You may withdraw your Consent at any time for any use of your Personal Data by the Company by contacting the Company or SwissBorg in writing using the details in Section 23 of this Privacy Notice. Please note that the withdrawal of your Consent will not affect the lawfulness of the Processing of your Personal Data based on your Consent before its withdrawal. However, in the event You withdraw your Consent, You will be effectively unable to continue using the App and benefiting from the Services offered on the App. It should be noted that the withdrawal of your Consent to Process Personal Data shall limit your possibility to benefit from the Services available on the App. The consequences of your withdrawal of Consent will be the termination of your Account as We will not be able to provide our Services in accordance with the Terms. This termination shall not be applicable to your withdrawal of Consent to the Processing of Personal Data for marketing purposes only.
6.2 Legitimate Interest
On the basis of our Legitimate Interests, your Personal Data will be Processed by the Company or SwissBorg in order to actively monitor, investigate, prevent and mitigate any potentially prohibited or illegal activities, enforcing our agreements with service providers, and/or violations of our Terms. In addition, We may need to collect fees based on your use of our Services. For this purpose, We Collect Personal Data about your Account usage and closely monitor your interactions with our Services.

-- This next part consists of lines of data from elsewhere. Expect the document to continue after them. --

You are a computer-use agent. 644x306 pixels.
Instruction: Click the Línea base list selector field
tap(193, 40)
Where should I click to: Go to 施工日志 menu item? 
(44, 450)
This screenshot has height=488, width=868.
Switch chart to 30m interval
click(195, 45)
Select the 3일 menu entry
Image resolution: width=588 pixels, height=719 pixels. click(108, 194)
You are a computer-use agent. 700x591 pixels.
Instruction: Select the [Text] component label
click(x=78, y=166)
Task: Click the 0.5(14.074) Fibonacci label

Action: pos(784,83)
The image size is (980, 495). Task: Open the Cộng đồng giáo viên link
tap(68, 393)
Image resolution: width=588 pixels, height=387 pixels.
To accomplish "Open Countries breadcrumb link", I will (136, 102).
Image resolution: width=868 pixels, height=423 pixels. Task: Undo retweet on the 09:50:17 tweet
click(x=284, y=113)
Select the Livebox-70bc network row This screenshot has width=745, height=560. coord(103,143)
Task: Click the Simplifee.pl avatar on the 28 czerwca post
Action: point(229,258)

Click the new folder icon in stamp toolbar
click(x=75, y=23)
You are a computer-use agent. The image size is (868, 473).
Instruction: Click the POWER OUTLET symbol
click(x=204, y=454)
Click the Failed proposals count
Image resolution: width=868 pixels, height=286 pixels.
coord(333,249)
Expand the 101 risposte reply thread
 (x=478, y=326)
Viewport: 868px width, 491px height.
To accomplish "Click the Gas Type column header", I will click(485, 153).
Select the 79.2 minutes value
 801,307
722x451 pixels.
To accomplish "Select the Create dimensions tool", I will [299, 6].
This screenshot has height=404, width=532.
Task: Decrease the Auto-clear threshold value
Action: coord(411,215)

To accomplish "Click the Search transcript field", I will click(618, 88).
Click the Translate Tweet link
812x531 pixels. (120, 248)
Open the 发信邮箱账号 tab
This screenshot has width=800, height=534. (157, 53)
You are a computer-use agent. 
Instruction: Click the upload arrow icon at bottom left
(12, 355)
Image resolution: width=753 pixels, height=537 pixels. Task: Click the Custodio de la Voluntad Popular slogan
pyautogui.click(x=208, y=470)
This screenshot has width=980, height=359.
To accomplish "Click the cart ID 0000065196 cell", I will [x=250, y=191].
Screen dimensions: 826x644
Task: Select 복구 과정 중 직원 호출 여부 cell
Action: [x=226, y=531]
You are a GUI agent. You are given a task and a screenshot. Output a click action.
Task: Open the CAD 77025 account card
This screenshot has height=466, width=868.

The following are the applicable Legitimate Interests;
- Cyber Security: Personal Data is used in order to ensure that there is no cyber-security threat or breach, to ensure User Account security, and in order to have an initial verification of User that downloads the App. It can also be used in order to communicate with You throughout your interaction with the App. We use your geographical location information in order to ensure that the Services will not be used in a country/area where it is expressly prohibited for the App to be used;
- Compliance with FATF Guidance: You Consent that your Collected Data shall be sent to financial institutions, and in the case of Virtual Currency Transactions, to other VASPs, or any company on the basis of the FATF Guidance for VASPs in order to ensure that preventive measures are in place in order to hold, obtain and transmit the information regarding from where the Virtual Currencies and Fiat Assets originate and who the beneficiary will be;
- Compliance with laws and regulations: By using the App and/or benefitting from the Services, you understand and agree that the Company have the legitimate interest to Process your Personal Data in order to ensure a legal utilization of the App and/or Services in the full respect of the laws and applicable regulations.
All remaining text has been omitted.